Madison brought the Meatmobile over, and the Last Ball Gunner engaged the clusterfuck of APCs with his twin fifties. A rolling wave of dust puffs turned to sparks as it overtook the APCs, blowing tires and punching holes and knocking people to pieces. The technical was obliterated and the flak stopped.
But the damage was done. The Meatmobile was leaking every kind of fluid, some of them from what was left of Lionel, looking strangely serene and not at all surprised. Madison fought the increasingly stiff controls as the horizon tipped and dipped and she realized she had never crash-landed a plane before—but by God, she was a fucking Meat Maiden, and she wasn’t going to be the one that lost the Meatmobile. She worked on instinct, followed the machine’s lead, and lined up with the freeway just in time for the weirdly quiet glide before all hell broke loose. Metal shrieked and she cracked her teeth and felt her kidneys in her hips. Her spine did a weird thing she never wanted to feel again. The Meatmobile ablated around her, shedding belly skin and sparking superstructure as she slid. When she finally lurched to a stop, twisted head-down, Madison struggled out of her crash harness and crumpled into the asphalt. She staggered from the smoking wreckage, her jumpsuit blackened and torn, face and hair streaked with blood, some of it hers.
The surviving cops were there, a startled arc of automatic rifles. Nobody said a fucking thing.
The unspoken question: Why didn’t they just shoot her? Well, she was a white lady, and a Meat Maiden, to boot. Trigger fingers were stayed by lifetimes of operant conditioning.

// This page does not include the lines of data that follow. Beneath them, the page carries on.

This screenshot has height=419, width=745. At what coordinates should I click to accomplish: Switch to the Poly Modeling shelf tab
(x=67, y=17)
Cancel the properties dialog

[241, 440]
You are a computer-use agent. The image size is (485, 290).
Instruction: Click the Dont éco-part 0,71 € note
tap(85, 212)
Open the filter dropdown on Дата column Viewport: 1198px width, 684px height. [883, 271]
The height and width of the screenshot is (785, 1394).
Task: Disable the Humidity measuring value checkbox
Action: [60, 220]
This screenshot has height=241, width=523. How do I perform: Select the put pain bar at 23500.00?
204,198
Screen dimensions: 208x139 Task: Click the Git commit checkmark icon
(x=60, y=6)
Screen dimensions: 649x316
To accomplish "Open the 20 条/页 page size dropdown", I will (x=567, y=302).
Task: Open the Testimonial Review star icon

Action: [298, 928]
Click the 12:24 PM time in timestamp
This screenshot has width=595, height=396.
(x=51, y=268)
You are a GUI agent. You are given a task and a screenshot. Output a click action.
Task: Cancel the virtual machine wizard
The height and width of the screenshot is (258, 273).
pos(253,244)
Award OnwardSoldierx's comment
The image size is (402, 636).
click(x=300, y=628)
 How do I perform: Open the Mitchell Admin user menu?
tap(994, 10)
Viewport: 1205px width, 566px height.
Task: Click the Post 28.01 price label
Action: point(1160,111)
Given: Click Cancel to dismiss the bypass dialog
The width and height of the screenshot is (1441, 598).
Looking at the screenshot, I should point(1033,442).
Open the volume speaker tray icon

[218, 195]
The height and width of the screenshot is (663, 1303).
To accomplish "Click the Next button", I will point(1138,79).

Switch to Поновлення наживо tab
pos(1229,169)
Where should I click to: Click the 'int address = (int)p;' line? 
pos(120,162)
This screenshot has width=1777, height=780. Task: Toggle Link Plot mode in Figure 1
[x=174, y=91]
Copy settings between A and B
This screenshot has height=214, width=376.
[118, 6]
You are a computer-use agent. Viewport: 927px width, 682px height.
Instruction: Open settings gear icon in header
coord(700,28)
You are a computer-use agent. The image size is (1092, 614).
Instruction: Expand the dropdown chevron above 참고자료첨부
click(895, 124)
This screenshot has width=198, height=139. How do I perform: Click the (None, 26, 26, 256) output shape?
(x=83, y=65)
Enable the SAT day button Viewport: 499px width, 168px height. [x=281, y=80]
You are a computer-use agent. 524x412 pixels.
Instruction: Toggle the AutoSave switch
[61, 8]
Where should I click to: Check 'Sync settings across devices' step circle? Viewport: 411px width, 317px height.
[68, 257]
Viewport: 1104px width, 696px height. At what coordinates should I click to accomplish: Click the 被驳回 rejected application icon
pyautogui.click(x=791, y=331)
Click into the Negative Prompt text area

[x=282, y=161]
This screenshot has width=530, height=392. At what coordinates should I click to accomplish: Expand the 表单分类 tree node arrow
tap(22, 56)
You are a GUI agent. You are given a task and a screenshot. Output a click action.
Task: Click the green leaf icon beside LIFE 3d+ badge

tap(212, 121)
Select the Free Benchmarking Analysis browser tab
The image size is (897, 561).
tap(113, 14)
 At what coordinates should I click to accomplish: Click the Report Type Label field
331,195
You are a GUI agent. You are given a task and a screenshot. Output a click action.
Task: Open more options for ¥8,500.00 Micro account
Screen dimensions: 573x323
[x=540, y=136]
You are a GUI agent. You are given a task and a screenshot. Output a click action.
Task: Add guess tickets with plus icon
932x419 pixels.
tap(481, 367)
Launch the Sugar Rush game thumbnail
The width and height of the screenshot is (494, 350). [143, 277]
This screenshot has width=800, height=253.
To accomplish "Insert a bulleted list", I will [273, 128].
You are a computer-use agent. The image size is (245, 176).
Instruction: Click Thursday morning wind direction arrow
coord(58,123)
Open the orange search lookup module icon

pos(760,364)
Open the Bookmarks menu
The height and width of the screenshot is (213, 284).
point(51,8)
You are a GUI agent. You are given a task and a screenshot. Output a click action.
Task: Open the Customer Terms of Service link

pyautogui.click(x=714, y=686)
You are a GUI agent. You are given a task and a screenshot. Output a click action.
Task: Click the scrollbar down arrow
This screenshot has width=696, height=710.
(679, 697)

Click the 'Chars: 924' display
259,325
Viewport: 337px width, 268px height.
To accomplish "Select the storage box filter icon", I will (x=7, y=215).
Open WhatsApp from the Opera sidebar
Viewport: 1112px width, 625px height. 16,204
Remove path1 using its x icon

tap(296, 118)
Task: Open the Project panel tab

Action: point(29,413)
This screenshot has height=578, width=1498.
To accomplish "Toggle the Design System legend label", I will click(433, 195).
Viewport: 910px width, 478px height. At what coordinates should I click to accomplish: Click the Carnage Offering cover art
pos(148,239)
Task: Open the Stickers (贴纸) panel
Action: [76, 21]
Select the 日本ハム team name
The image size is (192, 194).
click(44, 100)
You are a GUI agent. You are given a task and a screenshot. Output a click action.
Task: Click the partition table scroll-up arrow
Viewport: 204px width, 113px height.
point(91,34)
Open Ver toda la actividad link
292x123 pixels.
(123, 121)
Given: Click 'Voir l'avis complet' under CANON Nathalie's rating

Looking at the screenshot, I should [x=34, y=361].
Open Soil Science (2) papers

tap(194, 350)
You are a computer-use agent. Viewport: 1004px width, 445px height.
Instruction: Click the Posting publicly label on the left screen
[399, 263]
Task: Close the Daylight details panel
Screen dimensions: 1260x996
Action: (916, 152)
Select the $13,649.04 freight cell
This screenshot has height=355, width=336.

It was then that the last of the most important fluid drained from the battered Meatmobile. No, not blood—reactor coolant.
It was a flash you could feel in your fluorescent teeth, one that made flesh transparent and tingled your bones.
“What the fuck was that?!” somebody said.
Madison took a deep breath, exhaled, and reached into her pocket. “You should all hold still and use this chalk,” she said, a good-sized piece of it in her hand.
“Is it—is it magic chalk?”
“No,” she shook her head sadly for so many reasons, “it’s science chalk. Because when this is all over, we’re gonna need to make some kinda sense out of it.”